Round 2 (41) – Taven Bryan, DT, Florida
Pros: Bryan lives in the weight room with a J.J. Watt-style work ethic. Will turn out to be one of the strongest prospects at the combine for his gym prowess. Plays with an uncanny strength and unbridled enthusiasm that few possess.
Bryan bull rush through opposing blockers to blow up plays for his fellow defenders. Rare power at the snap of the ball. The underclassmen can spark the whole defense with his passion for being a factor that teams have to be on notice for.
Cons: Tends to get complacent at moments. Hasn’t played the game for as long as others. Not a guy who gets many sacks. He’s also undersized compared to the wealth of larger lineman in the league. Will need optimal coaching techniques to fully utilize his overwhelming potential.
Raiders Fit: If the Raiders stock up on the defensive line, they can be unblockable. It would improve the defensive unit altogether and make them championship caliber if all pans out. Offenses wouldn’t know who to double team between Davenport, Mack, Bryan, amongst others.
Round 3 (75) – Deontay Burnett, WR, USC
Pros: Pretty much catches everything thrown his way. Finds ways to get open in coverage. He doubled his production as a junior and can make something out of nothing. Burnett is also only 20 years young, touting him as one of the youngest talents that are draftable. Always shows up on the tape because he just simply has a nose for the football. Has the acceleration to break it at any time.
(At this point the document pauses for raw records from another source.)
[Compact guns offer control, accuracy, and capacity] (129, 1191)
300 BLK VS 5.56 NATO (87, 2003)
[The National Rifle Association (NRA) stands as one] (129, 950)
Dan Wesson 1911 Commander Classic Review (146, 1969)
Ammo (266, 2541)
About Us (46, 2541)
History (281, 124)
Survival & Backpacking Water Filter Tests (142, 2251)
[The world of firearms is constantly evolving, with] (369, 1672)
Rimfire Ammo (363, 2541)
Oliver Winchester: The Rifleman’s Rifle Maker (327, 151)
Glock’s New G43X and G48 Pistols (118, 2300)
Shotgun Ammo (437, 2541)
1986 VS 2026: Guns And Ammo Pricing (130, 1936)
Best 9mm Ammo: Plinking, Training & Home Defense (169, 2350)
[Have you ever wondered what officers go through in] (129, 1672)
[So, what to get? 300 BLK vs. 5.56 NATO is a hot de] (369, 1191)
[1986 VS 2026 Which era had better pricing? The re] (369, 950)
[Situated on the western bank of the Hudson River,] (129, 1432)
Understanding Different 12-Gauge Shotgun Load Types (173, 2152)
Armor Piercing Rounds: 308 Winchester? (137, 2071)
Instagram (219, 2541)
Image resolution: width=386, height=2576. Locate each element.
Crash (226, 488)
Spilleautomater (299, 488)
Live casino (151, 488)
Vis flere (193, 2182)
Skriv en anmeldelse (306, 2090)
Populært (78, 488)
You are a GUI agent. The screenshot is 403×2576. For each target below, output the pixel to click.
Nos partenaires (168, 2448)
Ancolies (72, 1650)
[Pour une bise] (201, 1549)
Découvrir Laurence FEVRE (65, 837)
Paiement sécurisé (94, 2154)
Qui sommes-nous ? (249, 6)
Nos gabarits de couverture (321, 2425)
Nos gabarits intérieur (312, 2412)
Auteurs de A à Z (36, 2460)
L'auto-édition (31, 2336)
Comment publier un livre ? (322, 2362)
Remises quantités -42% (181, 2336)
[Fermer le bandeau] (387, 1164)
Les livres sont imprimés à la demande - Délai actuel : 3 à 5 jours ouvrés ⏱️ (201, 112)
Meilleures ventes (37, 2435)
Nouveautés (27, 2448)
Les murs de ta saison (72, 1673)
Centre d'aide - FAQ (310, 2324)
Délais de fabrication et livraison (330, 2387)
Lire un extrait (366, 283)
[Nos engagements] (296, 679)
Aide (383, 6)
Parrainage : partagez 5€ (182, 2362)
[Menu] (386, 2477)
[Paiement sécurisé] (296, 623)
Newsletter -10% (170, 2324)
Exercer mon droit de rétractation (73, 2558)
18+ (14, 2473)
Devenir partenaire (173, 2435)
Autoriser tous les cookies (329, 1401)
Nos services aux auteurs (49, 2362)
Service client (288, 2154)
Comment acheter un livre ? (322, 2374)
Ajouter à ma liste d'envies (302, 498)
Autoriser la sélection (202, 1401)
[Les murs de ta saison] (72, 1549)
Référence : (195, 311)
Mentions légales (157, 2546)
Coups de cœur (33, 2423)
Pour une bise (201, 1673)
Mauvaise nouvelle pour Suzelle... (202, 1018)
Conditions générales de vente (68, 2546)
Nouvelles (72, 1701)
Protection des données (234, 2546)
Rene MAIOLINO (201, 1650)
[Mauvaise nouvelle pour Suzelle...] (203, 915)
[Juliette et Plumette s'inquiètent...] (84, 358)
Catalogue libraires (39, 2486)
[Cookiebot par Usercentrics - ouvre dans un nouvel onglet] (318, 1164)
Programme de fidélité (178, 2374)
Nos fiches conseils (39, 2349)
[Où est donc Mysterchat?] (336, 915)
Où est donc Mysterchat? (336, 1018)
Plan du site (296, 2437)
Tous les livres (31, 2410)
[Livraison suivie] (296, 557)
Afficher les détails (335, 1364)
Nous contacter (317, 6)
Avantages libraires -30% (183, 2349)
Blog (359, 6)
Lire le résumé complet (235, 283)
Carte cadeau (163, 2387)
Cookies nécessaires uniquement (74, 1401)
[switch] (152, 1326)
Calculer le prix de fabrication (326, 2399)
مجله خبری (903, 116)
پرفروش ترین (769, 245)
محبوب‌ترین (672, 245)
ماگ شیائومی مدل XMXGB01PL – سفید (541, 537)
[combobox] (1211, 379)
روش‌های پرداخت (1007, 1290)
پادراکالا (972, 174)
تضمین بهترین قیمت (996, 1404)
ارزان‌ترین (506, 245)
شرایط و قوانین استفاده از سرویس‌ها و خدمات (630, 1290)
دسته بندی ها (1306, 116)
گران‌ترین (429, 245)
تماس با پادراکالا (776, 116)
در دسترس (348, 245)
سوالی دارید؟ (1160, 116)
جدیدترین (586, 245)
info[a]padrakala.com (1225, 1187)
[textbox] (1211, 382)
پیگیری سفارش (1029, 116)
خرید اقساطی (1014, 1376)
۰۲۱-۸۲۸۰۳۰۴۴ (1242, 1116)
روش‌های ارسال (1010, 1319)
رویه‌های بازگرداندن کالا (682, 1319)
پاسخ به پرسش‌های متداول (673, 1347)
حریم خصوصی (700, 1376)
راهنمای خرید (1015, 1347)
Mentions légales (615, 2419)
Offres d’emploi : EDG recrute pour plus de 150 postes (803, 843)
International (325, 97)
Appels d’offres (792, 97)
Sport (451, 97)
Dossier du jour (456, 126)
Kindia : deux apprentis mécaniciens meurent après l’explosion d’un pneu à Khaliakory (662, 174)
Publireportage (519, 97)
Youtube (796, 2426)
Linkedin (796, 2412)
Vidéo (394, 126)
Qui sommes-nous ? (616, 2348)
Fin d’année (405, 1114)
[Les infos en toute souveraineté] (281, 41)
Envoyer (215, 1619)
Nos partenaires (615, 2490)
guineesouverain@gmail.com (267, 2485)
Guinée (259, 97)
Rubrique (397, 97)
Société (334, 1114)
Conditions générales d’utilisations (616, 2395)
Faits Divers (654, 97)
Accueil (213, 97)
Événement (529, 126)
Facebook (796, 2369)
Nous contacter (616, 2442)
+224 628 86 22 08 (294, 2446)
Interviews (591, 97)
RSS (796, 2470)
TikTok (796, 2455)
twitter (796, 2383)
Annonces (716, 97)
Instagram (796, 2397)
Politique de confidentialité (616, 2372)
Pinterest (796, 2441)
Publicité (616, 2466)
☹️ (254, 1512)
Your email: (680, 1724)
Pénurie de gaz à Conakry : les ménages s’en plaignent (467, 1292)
Cons: Only listed at 170 pounds, which he must address. He’ll have to learn to block better with his short stature as well. Can struggle when matched up on taller defensive backs. His best usage in the NFL will probably be as a slot receiver.
Raiders Fit: The Raiders desperately need an offensive weapon like this that is reliable to catch anything. He would be an instantaneous upgrade over Seth Roberts in the slot because of his abilities when the rock is in his hands. Carr and Burnett could prosper together for years to come.
Round 4 (110) – Jeremy Reaves, DB, South Alabama
Pros: This dude can lay the lumber with a fearless mentality. Reaves can stop the run instantly because he ‘s a vicious hitter. Over his time as a Jaguar, Reaves finished with 300 tackles, 20.5 for loss, eight interceptions, 22 passes broken up, and eight fumbles forced. Can line up as a hybrid at safety or corner and has very formidable coverage skills. Reaves is a tackling machine that knows where to be on the field at all times. He can be the leader in the back-end because of the way he brings it every time he laces up the cleats.
Cons: Did not get a combine invite which is airily odd. He’s only 5’11” and 185 lbs., which means he must get to the gym and bulk up. Played on a bad team that got blown out a lot in 2017. The level of where Reaves called home will be questioned, but scouts will be forced to watch more tape on him because of all his experience for South Alabama.
Raiders Fit: This athlete looks like a Raider already. He would be a defensive playmaker that the Raiders were missing last season. Reaves is a student of the game and can bring that knowledge to a club that can use it immediately.
The combine is not organized football, but at least it is something for the diehards to talk about at the water cooler the next day. It’s going to be a fun couple of days in Indy with the heart of the offseason finally arriving.